A Buffalo Airways Noorduyn Norseman V (Photo: AirlineGeeks | Joey Gerardi)

CF-SAN is a Noorduyn Norseman V on floats that was delivered new to Saskatchewan Government Airways on October 5, 1946.

This particular aircraft was one of the stars at the Norseman “Diamond Jubilee” festival in 1995 and is now privately registered to one of the owners of Buffalo Airways.

C-LOFC

This aircraft is a Lockheed L-188 Electra Freighter and has the largest cargo capacity of any aircraft in the Buffalo fleet as it can hold up to 33,070lbs of cargo.

A diagram of the Lockheed L-88 Electra cargo bay dimensions (Photo: Buffalo Airways)

C-LOFC has a very rich history operating for nearly 20 airlines before finding its way to Yellowknife and is one of the newest aircraft to join the fleet. The aircraft was delivered to American Airlines on October 22, 1959 with the registration N6123A and held the title “Flagship Nashville.”

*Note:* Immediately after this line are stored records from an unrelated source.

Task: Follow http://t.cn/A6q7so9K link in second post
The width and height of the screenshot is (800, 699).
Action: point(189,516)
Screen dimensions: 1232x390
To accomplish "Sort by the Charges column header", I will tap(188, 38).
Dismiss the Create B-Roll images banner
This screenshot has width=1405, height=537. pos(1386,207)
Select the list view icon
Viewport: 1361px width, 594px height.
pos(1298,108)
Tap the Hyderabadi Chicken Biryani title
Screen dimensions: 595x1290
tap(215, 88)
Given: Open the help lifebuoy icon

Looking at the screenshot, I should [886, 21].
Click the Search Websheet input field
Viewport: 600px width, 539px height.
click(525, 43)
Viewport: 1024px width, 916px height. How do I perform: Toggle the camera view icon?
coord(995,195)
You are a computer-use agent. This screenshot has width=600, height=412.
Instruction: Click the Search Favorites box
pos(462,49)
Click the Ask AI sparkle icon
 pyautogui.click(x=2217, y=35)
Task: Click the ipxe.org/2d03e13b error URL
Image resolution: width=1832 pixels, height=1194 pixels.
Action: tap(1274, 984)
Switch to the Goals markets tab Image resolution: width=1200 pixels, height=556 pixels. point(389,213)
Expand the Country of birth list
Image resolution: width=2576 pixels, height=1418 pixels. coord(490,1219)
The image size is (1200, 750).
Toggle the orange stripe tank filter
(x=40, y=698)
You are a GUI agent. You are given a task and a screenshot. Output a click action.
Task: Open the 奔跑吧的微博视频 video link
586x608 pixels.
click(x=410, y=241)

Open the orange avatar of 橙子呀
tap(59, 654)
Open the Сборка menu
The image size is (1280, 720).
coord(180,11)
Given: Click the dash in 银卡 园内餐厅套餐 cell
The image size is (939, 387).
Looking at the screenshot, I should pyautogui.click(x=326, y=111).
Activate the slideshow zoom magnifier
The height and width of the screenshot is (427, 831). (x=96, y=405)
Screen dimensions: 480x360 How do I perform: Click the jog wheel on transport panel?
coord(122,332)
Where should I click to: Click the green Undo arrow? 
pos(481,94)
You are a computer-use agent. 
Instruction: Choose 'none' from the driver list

For most of its early years, the aircraft operated for companies based in the United States or the Caribbean, until 1995 when ownership was transferred to United Kingdom-based Air Atlantique.

The aircraft continued to fly for U.K.-based companies for the next 18-years until 2013 when the aircraft was bought by the carrier from Atlantic Airlines.

On April 27, 2013 C-LOFC received a water-cannon salute as it departed Coventry, England as it was the last airworthy Electra in all of Europe.

A side shot of the L-88 Electra, where you can see the logos of the former carrier and the U.K. flag (Photo: AirlineGeeks | Joey Gerardi)

The Atlantic Airlines tail logo, color scheme, and United Kingdom flag still all remain on the aircraft. The only noticeable difference in appearance since the former’s operations is the name “Buffalo” across the top of the fuselage.

The aircraft is powered by four Allison-501 engines that are each rated at 3,750-eshp or “equivalent shaft horsepower”.

The aircraft measures in at 104-feet 8-inches long, 32-feet 10-inches tall, and with a 99-foot wingspan.

Looking down the nose of the Lockheed L-88 Electra (Photo: AirlineGeeks | Joey Gerardi)

Anyone can book a tour of the Buffalo Airways hangar in Yellowknife, N.W.T. The tours are free but must be made ahead of time. While the tours may be free, getting to the far northern city won’t be, but it is worth the trip.